Von Beginn weg setzte die Fondation auf grosse Namen. Von Pablo Picasso, Pierre-Auguste Renoir, Henri de Toulouse-Lautrec, Paul Cézanne, Marc Chagall, Balthus, August Rodin, Claude Monet, Vincent van Gogh und anderen Berühmtheiten zeigte das Museum grosse Überblicksausstellungen. Damit lockte es jeden Tag durchschnittlich fast 700 Besucherinnen und Besucher an.

Schweizer Kunst war selten vertreten. Eine Ausnahme war der Luzerner Maler, Grafiker und Bildhauer Hans Erni (1909-2015), den die Fondation zu dessen 100. Geburtstag mit einer grossen Schau würdigte. Tagtäglich arbeite Erni "hellsichtig" und "kämpferisch" an seinem Werk, schrieb der Kurator Dominique Rouiller damals.
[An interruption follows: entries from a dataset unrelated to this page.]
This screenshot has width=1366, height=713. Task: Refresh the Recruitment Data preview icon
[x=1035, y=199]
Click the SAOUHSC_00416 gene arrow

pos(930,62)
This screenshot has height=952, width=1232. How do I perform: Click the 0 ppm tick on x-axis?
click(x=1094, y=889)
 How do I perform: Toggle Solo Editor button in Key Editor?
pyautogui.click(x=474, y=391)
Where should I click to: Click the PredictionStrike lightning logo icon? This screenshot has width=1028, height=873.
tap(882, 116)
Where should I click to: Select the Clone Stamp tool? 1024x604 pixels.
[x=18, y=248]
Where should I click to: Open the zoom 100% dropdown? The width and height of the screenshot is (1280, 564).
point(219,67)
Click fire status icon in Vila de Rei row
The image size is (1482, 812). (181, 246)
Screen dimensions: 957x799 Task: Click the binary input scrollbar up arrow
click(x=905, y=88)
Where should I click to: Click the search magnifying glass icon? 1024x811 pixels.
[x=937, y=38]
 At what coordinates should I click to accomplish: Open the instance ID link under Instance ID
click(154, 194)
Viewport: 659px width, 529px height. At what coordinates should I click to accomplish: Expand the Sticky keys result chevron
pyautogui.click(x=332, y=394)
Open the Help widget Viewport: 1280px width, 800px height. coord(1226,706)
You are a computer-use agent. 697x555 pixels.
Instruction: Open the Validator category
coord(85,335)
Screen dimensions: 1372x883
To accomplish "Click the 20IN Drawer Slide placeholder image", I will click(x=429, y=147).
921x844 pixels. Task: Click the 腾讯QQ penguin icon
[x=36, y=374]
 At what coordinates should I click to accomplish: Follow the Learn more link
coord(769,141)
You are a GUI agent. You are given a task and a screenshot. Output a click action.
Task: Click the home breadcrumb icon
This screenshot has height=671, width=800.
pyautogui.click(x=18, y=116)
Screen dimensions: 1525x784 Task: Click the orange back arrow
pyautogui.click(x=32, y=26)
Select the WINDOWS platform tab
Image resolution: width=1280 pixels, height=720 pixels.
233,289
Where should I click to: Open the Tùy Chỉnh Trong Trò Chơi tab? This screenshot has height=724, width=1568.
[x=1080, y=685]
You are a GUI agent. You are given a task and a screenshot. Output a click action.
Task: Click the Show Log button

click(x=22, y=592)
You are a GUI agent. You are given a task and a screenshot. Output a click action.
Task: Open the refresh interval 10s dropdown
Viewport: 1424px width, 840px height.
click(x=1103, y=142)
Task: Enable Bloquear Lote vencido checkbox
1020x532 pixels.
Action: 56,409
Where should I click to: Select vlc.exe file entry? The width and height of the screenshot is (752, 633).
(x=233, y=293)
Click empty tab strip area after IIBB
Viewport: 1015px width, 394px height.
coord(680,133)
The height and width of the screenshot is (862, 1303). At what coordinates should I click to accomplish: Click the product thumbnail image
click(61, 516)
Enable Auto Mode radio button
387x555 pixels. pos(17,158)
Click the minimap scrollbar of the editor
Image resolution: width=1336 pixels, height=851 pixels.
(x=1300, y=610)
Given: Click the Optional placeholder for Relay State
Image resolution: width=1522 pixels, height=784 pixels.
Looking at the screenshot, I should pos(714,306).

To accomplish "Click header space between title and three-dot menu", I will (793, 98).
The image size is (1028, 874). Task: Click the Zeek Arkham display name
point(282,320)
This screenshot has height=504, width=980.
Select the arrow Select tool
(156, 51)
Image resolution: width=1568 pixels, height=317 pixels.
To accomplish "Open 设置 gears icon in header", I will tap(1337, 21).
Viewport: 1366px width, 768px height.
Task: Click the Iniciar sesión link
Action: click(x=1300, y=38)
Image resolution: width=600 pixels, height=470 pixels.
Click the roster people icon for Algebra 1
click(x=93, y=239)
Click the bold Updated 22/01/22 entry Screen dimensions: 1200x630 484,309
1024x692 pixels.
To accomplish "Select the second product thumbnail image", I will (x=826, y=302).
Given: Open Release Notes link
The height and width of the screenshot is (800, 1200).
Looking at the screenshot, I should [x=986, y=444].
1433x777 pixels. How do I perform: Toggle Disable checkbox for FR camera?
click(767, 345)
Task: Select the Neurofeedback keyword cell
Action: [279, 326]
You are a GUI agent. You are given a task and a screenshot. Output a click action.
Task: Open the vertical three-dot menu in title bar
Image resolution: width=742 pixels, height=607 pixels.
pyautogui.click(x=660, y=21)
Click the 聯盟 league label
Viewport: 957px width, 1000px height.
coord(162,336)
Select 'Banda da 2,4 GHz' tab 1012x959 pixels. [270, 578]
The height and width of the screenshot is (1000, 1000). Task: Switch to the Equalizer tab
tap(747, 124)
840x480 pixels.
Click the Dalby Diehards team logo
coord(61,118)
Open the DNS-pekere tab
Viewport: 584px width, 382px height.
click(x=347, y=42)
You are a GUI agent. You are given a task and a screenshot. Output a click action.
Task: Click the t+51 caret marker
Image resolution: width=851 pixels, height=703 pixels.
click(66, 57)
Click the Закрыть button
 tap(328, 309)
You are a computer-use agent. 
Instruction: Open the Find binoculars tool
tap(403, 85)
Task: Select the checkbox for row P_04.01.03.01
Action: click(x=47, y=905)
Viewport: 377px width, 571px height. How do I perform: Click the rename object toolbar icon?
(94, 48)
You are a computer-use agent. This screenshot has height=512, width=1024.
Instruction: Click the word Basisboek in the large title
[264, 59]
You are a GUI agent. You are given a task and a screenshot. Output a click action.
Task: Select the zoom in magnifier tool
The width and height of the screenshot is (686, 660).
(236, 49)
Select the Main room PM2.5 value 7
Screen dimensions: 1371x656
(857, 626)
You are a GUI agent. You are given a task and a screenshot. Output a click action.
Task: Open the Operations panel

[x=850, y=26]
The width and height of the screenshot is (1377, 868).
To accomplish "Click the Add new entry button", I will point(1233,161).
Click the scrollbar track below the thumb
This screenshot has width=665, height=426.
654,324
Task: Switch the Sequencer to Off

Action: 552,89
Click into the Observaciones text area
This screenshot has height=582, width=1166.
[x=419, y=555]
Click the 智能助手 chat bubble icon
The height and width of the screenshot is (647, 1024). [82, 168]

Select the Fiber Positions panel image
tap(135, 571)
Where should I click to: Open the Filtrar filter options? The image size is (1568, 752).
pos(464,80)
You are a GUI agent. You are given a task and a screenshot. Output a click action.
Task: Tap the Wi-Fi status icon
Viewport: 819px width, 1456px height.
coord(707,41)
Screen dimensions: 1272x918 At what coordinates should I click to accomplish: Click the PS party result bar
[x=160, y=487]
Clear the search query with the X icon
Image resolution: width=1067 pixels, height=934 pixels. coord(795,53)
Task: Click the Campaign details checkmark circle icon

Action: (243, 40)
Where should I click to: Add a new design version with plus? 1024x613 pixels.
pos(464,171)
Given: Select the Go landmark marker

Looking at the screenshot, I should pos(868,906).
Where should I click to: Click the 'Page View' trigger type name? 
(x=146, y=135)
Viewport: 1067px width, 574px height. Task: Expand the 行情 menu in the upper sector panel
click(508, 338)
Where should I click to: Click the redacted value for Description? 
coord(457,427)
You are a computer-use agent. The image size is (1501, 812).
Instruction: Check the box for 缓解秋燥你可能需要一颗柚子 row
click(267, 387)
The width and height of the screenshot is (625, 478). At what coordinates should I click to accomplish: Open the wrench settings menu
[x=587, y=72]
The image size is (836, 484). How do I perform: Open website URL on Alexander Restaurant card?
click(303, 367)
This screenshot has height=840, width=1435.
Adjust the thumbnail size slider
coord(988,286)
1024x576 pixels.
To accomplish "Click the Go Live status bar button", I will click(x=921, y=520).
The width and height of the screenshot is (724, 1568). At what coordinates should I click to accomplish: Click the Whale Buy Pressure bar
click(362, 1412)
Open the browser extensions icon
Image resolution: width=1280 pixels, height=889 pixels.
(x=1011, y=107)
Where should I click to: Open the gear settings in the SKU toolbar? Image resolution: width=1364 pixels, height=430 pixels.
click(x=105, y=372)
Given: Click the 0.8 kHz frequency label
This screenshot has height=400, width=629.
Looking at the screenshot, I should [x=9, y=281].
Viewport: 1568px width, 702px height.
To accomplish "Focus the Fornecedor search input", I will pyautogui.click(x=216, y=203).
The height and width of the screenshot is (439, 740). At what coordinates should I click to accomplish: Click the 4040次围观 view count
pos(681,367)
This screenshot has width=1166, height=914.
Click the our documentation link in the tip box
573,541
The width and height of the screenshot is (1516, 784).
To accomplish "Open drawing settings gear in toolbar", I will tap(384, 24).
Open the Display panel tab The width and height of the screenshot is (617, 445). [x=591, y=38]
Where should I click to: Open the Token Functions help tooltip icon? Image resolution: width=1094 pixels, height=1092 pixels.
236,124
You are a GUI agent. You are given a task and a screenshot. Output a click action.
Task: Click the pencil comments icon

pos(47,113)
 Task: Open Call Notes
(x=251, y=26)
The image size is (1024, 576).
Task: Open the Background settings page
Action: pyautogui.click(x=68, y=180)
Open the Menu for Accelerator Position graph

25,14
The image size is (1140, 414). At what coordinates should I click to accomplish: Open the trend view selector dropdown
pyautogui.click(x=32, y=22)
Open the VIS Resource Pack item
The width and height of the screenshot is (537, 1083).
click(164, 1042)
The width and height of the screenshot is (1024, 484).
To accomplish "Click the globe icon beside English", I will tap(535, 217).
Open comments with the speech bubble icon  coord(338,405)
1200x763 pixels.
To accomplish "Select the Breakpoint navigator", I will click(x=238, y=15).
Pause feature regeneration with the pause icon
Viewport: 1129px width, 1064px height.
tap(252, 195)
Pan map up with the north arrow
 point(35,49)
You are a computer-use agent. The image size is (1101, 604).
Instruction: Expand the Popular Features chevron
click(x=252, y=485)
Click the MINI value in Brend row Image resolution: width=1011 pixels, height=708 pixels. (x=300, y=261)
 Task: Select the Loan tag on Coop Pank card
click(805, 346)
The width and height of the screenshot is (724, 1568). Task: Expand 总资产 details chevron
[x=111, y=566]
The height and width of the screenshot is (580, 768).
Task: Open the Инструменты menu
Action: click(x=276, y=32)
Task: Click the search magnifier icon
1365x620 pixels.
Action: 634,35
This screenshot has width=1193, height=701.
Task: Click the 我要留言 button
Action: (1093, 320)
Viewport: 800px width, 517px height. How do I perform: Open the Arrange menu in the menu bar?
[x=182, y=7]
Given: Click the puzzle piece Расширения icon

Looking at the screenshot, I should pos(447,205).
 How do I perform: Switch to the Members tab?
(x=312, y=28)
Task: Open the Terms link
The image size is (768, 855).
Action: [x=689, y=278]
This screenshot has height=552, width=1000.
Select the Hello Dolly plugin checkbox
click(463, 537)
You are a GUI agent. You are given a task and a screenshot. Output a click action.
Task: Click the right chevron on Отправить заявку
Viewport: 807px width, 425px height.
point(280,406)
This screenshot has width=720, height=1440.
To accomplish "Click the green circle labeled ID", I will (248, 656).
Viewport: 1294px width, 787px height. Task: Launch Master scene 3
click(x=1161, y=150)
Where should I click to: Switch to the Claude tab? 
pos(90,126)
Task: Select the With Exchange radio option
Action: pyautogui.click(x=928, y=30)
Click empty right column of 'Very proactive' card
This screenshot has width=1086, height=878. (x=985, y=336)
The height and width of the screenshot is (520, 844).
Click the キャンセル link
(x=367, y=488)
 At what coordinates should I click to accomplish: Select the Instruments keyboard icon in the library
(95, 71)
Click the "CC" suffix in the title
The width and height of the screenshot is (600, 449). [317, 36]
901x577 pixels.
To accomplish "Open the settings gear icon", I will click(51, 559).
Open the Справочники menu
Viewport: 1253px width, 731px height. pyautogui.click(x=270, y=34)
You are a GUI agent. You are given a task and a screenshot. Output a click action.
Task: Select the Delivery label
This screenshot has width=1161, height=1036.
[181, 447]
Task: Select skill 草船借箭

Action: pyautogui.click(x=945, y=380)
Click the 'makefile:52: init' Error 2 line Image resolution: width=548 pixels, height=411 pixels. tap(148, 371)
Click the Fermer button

Eine grosse gemeinsame Ausstellung mit Werken von Auguste Rodin und Alberto Giacometti plant die Fondation auch für das kommende Jahr. Ein Jahr darauf konzentriert sich die Fondation auf die Sammlung von Christoph Blocher, der Léonard Gianadda bei der Auswahl eine Carte Blanche zugesichert hat.